» **GOAL OF THE EXERCISE**
Your copy should begin at the line containing "1568x469 pixels." and end at the last line of the records below, matching each line exactly and leaving out pictures.

*** RECORDS FOR PROCESSING ***

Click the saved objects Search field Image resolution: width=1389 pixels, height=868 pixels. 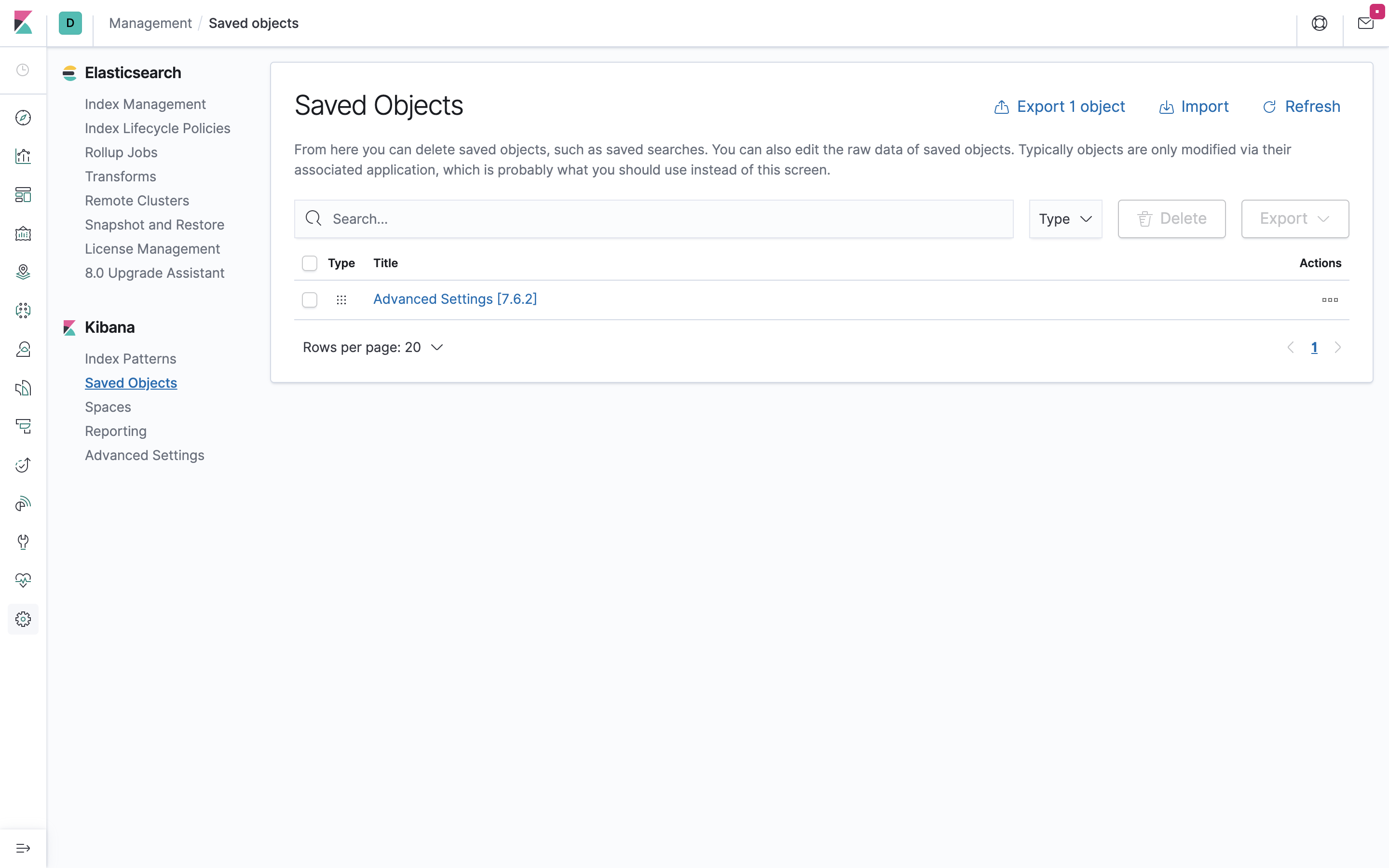pos(654,219)
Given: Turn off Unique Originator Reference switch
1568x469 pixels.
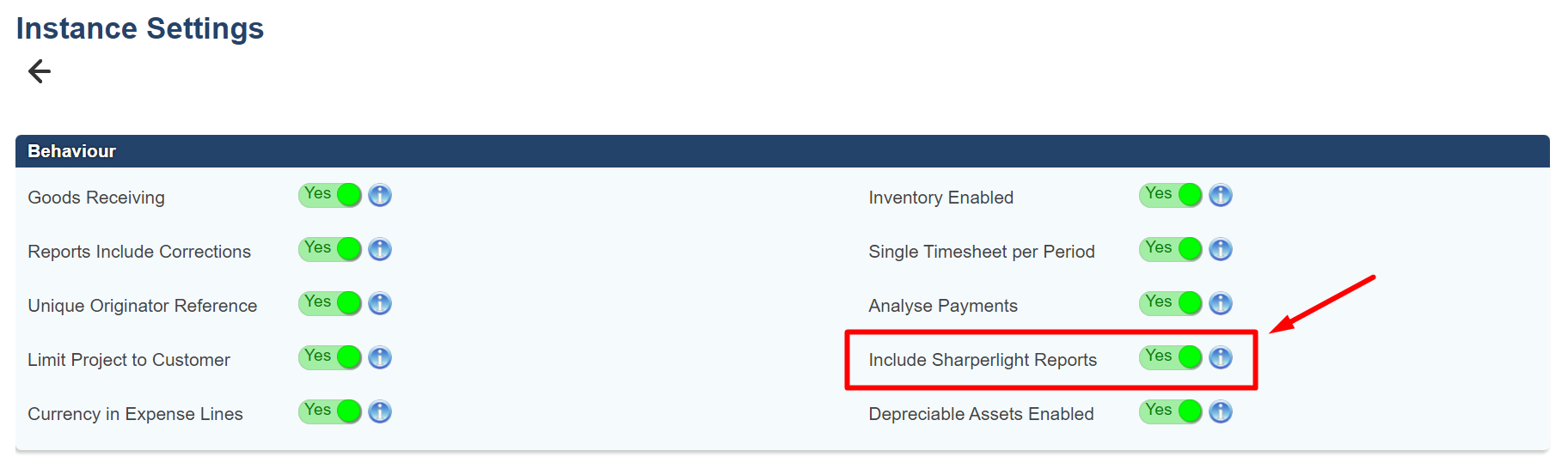Looking at the screenshot, I should [330, 304].
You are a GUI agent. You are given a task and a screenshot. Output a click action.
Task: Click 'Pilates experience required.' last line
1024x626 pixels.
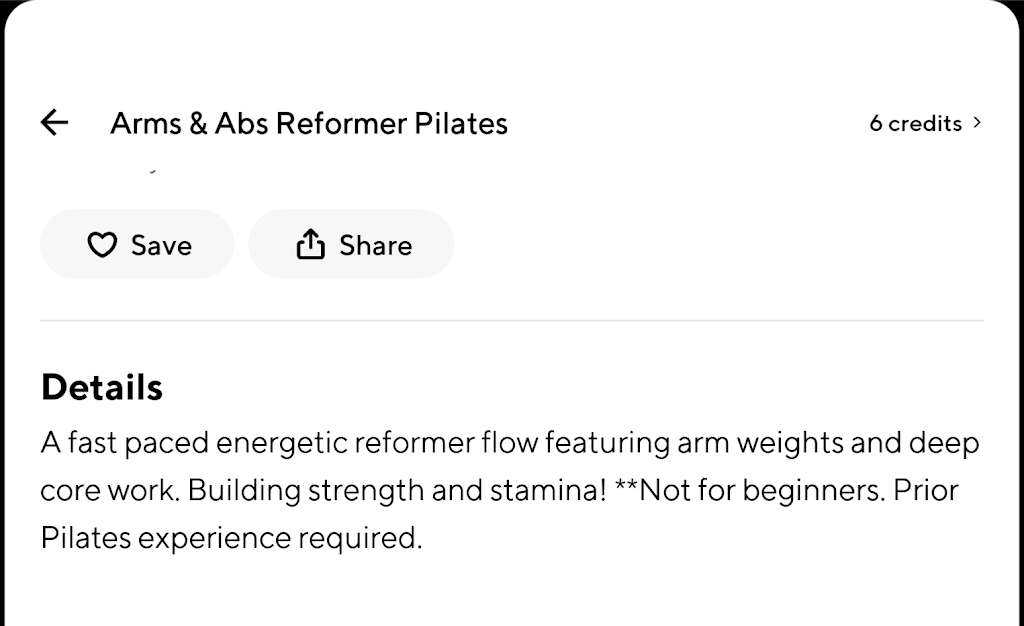pyautogui.click(x=231, y=538)
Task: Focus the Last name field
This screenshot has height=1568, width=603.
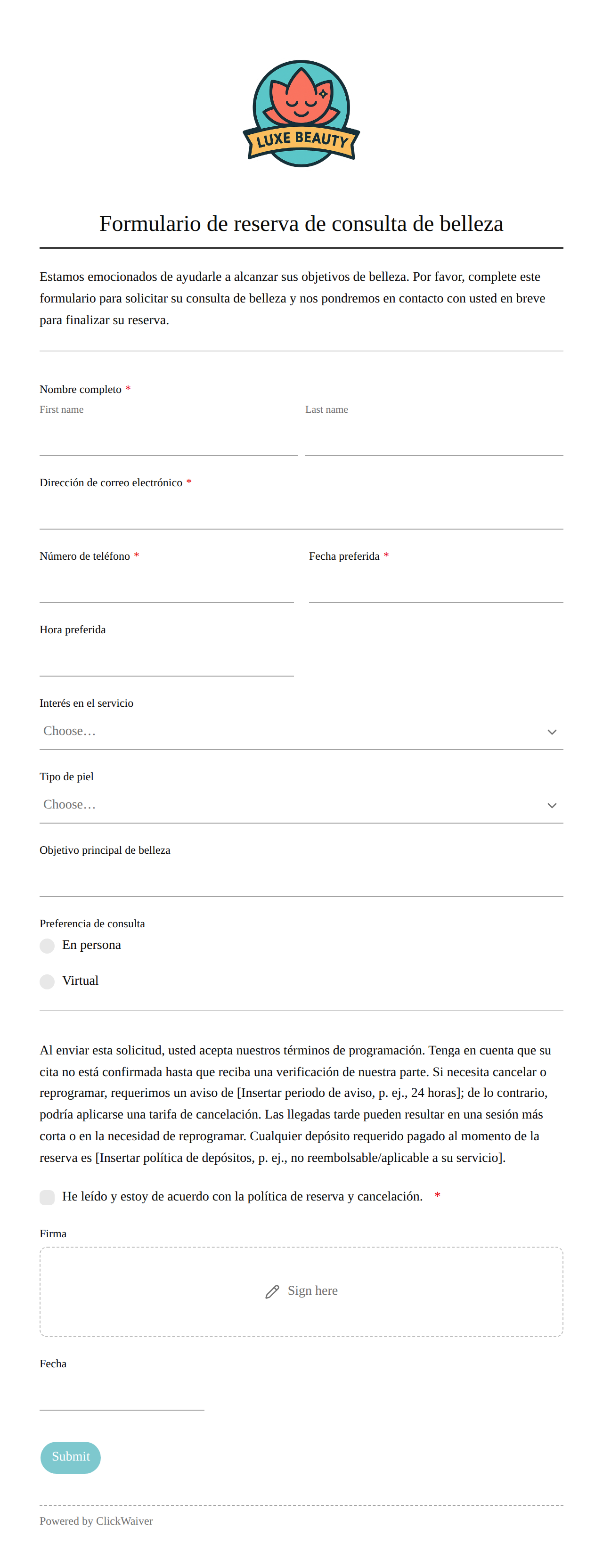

***

» **SOLUTION**
1568x469 pixels.
Looking at the screenshot, I should [330, 304].
You are a GUI agent. You are given a task and a screenshot. Output a click action.
Task: Click 'Pilates experience required.' last line
1024x626 pixels.
pyautogui.click(x=231, y=538)
Task: Focus the Last name field
This screenshot has height=1568, width=603.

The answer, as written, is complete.